Your task is to return, word for word, only the lines from the line with "This screenshot has height=406, width=541." through the close of the data. Exclude all pictures.

[Dataset entries Boundary: Start]

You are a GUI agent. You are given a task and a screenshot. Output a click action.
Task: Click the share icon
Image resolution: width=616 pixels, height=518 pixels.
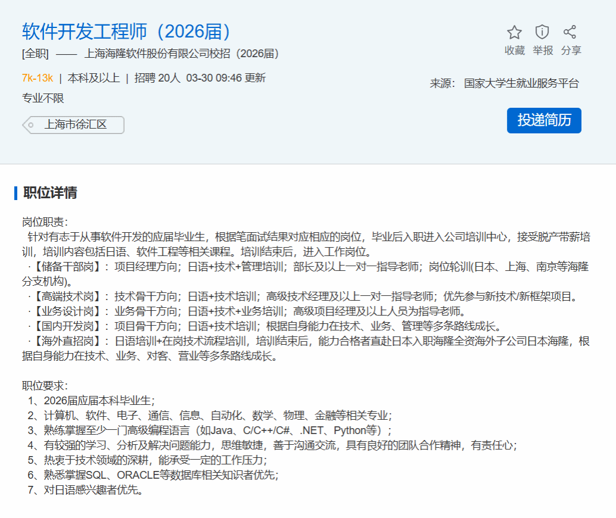pos(570,32)
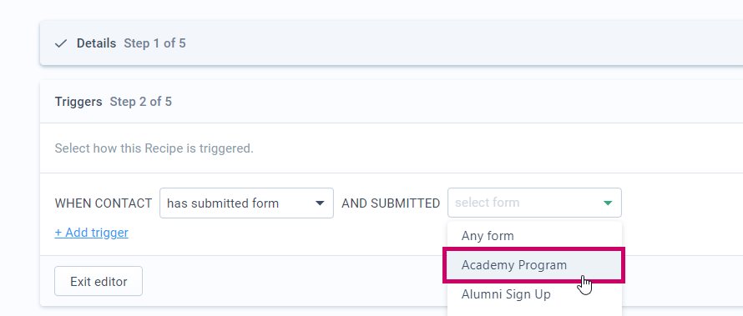Click the dark caret on "has submitted form"

[x=320, y=203]
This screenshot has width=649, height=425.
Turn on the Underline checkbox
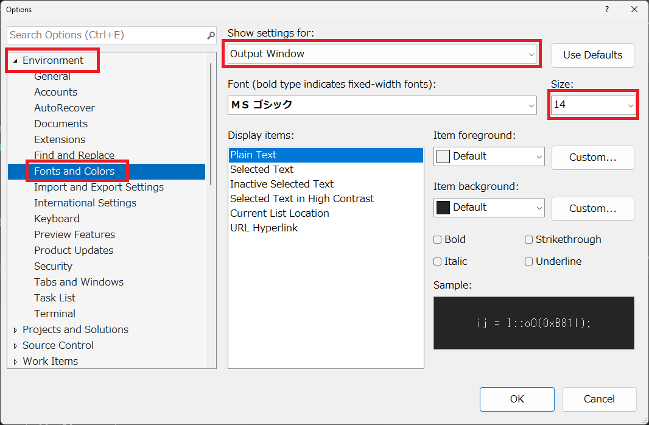click(x=528, y=262)
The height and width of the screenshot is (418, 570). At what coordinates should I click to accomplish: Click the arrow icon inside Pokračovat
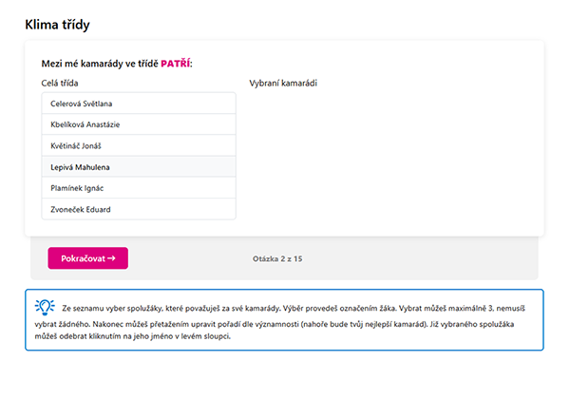[111, 258]
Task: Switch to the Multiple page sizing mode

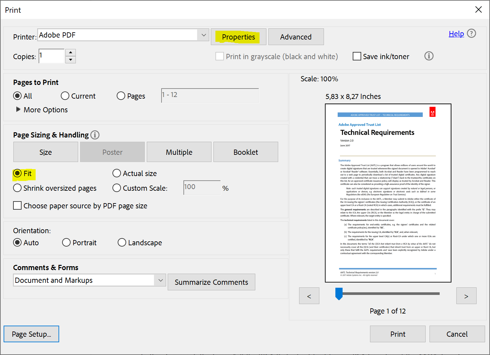Action: click(x=179, y=152)
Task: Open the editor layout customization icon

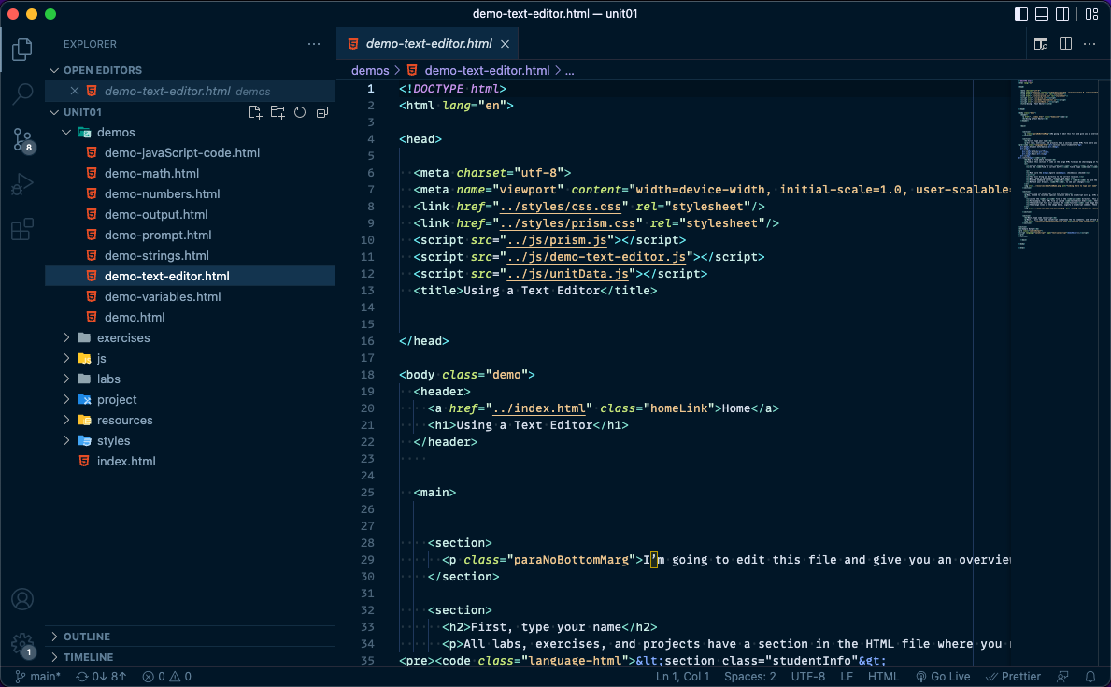Action: pyautogui.click(x=1091, y=13)
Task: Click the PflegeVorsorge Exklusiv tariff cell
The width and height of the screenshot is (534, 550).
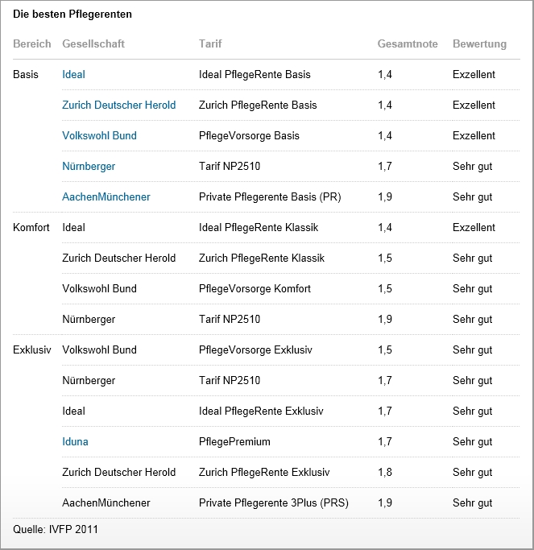Action: (255, 349)
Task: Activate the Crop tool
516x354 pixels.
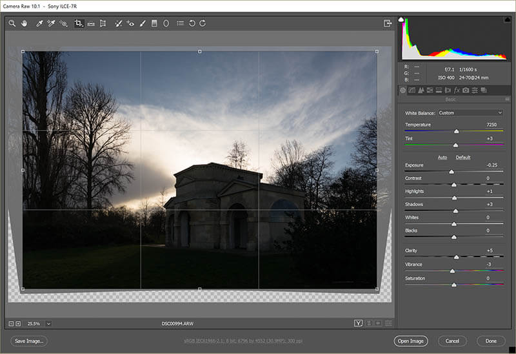Action: pos(79,23)

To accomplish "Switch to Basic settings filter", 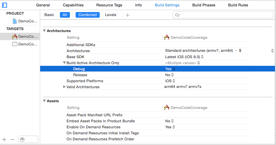I will tap(49, 15).
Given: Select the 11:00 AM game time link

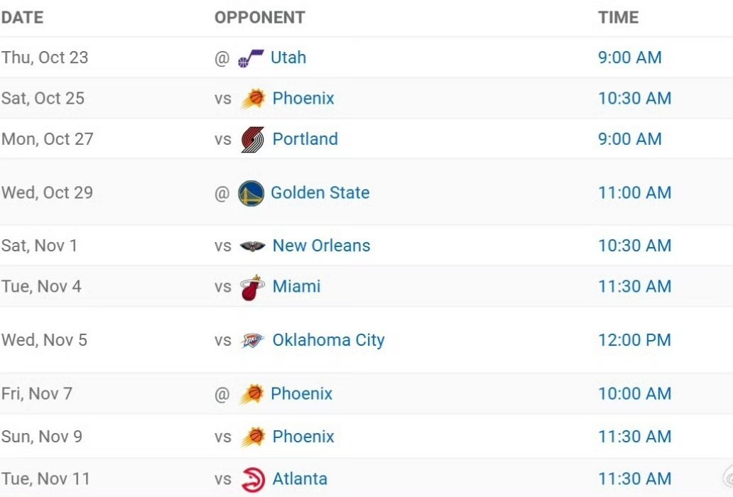Looking at the screenshot, I should pyautogui.click(x=634, y=192).
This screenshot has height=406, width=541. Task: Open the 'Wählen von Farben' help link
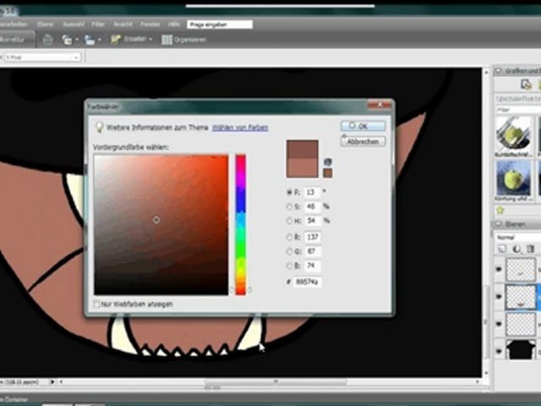click(x=240, y=127)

[Dataset entries Boundary: End]

Exercise response >>
This screenshot has height=406, width=541. Task: Open the 'Wählen von Farben' help link
click(x=240, y=127)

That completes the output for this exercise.